Exercise prompt: Copy the passage on the sternalis muscle word for word, beginning at the words "Anatomical variants, such" and stopping after "anterior thoracic wall.".
[Page extract — start]
Anatomical variants, such as the sternalis muscle and the laterality of its presentation, can be used as pedagogic tools. They can be used to initiate student-led discussions on the associated developmental origin and spark debate on possible function(s), while simultaneously encouraging a more comprehensive appreciation of anatomical variations [11]. Overall, augmented focus on the sternalis muscle in scientific publications and educational resources can help medical professionals become more informed and better equipped to accurately identify and interpret cases involving this variation of the anterior thoracic wall.

Although the sternalis muscle is not associated with any noteworthy patient symptoms, it does hold clinical significance. The sternalis muscle’s presence may lead to potential misdiagnoses or false-positive findings. For example, the presence of the sternalis muscle may mimic pathologies such as breast masses or lymph node enlargement, potentially leading to cancer-related investigations [11]. Moreover, the sternalis muscle may interfere with ECG interpretations, potentially leading to improper management of cardiac conditions [2,11].
[Page extract — finish]
[Material supplied — start]
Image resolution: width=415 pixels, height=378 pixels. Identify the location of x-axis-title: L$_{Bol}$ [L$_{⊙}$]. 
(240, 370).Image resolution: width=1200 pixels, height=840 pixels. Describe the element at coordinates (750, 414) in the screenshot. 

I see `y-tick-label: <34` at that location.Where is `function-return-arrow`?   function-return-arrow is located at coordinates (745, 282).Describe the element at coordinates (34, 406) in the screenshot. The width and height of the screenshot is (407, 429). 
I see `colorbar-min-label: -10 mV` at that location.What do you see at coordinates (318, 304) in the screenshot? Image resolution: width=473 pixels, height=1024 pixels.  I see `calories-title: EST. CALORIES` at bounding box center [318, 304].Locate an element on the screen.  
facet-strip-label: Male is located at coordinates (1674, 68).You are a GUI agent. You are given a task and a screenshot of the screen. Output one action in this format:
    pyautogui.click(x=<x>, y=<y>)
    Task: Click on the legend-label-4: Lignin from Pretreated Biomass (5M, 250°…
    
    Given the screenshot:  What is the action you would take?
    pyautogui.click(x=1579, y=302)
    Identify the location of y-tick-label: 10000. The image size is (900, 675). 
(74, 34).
[Material supplied — finish]
Output of the exercise:
Anatomical variants, such as the sternalis muscle and the laterality of its presentation, can be used as pedagogic tools. They can be used to initiate student-led discussions on the associated developmental origin and spark debate on possible function(s), while simultaneously encouraging a more comprehensive appreciation of anatomical variations [11]. Overall, augmented focus on the sternalis muscle in scientific publications and educational resources can help medical professionals become more informed and better equipped to accurately identify and interpret cases involving this variation of the anterior thoracic wall.